__What is required__:
Copy every line of the records below without a single change.

Item position records
■ ■ ■

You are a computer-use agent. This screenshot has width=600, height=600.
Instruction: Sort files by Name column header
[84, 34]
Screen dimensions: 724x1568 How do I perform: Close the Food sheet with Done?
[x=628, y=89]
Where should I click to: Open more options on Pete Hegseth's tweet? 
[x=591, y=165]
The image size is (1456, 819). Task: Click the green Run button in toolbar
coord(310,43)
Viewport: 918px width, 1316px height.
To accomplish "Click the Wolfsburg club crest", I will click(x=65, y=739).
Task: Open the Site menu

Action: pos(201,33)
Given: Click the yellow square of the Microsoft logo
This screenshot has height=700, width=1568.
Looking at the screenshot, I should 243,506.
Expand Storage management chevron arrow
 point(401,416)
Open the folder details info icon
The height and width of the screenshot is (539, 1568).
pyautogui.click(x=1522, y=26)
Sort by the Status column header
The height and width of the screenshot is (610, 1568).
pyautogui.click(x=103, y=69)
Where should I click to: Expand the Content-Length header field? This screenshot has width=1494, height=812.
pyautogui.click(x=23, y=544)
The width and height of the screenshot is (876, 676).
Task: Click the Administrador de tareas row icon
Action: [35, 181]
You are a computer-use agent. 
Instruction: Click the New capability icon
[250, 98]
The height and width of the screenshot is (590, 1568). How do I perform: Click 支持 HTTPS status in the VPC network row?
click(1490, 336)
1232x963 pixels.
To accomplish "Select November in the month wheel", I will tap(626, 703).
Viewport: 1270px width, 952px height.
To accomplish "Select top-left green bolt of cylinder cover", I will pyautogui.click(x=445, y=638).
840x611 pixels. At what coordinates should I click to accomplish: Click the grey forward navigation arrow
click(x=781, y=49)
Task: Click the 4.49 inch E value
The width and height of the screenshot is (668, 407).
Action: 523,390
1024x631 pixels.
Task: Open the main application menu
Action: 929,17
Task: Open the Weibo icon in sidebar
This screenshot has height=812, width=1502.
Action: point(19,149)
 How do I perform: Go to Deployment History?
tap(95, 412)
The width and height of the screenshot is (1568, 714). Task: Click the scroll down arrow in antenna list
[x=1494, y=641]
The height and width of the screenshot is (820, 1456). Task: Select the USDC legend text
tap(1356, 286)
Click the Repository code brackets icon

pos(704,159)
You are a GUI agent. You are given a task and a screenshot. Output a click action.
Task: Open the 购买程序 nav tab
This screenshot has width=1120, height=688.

■ ■ ■

__Solution to this problem__:
You are a computer-use agent. This screenshot has width=600, height=600.
Instruction: Sort files by Name column header
[84, 34]
Screen dimensions: 724x1568 How do I perform: Close the Food sheet with Done?
[x=628, y=89]
Where should I click to: Open more options on Pete Hegseth's tweet? 
[x=591, y=165]
The image size is (1456, 819). Task: Click the green Run button in toolbar
coord(310,43)
Viewport: 918px width, 1316px height.
To accomplish "Click the Wolfsburg club crest", I will click(x=65, y=739).
Task: Open the Site menu

Action: pos(201,33)
Given: Click the yellow square of the Microsoft logo
This screenshot has height=700, width=1568.
Looking at the screenshot, I should 243,506.
Expand Storage management chevron arrow
 point(401,416)
Open the folder details info icon
The height and width of the screenshot is (539, 1568).
pyautogui.click(x=1522, y=26)
Sort by the Status column header
The height and width of the screenshot is (610, 1568).
pyautogui.click(x=103, y=69)
Where should I click to: Expand the Content-Length header field? This screenshot has width=1494, height=812.
pyautogui.click(x=23, y=544)
The width and height of the screenshot is (876, 676).
Task: Click the Administrador de tareas row icon
Action: [35, 181]
You are a computer-use agent. 
Instruction: Click the New capability icon
[250, 98]
The height and width of the screenshot is (590, 1568). How do I perform: Click 支持 HTTPS status in the VPC network row?
click(1490, 336)
1232x963 pixels.
To accomplish "Select November in the month wheel", I will tap(626, 703).
Viewport: 1270px width, 952px height.
To accomplish "Select top-left green bolt of cylinder cover", I will pyautogui.click(x=445, y=638).
840x611 pixels. At what coordinates should I click to accomplish: Click the grey forward navigation arrow
click(x=781, y=49)
Task: Click the 4.49 inch E value
The width and height of the screenshot is (668, 407).
Action: 523,390
1024x631 pixels.
Task: Open the main application menu
Action: 929,17
Task: Open the Weibo icon in sidebar
This screenshot has height=812, width=1502.
Action: point(19,149)
 How do I perform: Go to Deployment History?
tap(95, 412)
The width and height of the screenshot is (1568, 714). Task: Click the scroll down arrow in antenna list
[x=1494, y=641]
The height and width of the screenshot is (820, 1456). Task: Select the USDC legend text
tap(1356, 286)
Click the Repository code brackets icon

pos(704,159)
You are a GUI agent. You are given a task and a screenshot. Output a click action.
Task: Open the 购买程序 nav tab
This screenshot has width=1120, height=688.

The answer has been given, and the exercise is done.